[Stored data entries]

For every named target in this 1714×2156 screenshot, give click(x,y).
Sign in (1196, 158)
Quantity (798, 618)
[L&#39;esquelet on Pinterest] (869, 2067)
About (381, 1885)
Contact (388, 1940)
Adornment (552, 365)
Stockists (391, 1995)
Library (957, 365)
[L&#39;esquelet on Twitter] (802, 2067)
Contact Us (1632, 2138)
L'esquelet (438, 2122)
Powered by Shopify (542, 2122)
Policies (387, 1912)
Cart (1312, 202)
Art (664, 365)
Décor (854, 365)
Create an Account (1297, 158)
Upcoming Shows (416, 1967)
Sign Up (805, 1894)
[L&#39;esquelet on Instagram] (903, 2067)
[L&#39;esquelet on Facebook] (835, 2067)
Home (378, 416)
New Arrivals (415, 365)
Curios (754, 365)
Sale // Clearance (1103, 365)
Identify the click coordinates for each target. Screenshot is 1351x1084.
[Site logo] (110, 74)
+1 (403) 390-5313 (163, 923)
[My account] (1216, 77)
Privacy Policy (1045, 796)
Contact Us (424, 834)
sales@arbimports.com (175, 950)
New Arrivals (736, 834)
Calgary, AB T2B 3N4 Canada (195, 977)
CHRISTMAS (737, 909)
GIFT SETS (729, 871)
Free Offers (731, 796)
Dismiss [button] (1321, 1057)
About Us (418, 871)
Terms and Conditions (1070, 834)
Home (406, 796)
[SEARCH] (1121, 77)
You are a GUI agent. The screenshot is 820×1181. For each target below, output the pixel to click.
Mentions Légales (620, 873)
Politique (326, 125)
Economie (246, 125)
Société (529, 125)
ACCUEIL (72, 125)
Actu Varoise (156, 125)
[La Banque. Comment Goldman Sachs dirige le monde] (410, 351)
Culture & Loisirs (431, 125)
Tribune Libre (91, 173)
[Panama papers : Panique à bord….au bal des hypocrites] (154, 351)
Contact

▶ _EXERCISE OBJECTIVE_
Among the entries above, copy exactly only the lines starting with the one containing "About (381, 1885)" and going through the one containing "Cart (1312, 202)", both ends included.

▶ _ANSWER BOX_
About (381, 1885)
Contact (388, 1940)
Adornment (552, 365)
Stockists (391, 1995)
Library (957, 365)
[L&#39;esquelet on Twitter] (802, 2067)
Contact Us (1632, 2138)
L'esquelet (438, 2122)
Powered by Shopify (542, 2122)
Policies (387, 1912)
Cart (1312, 202)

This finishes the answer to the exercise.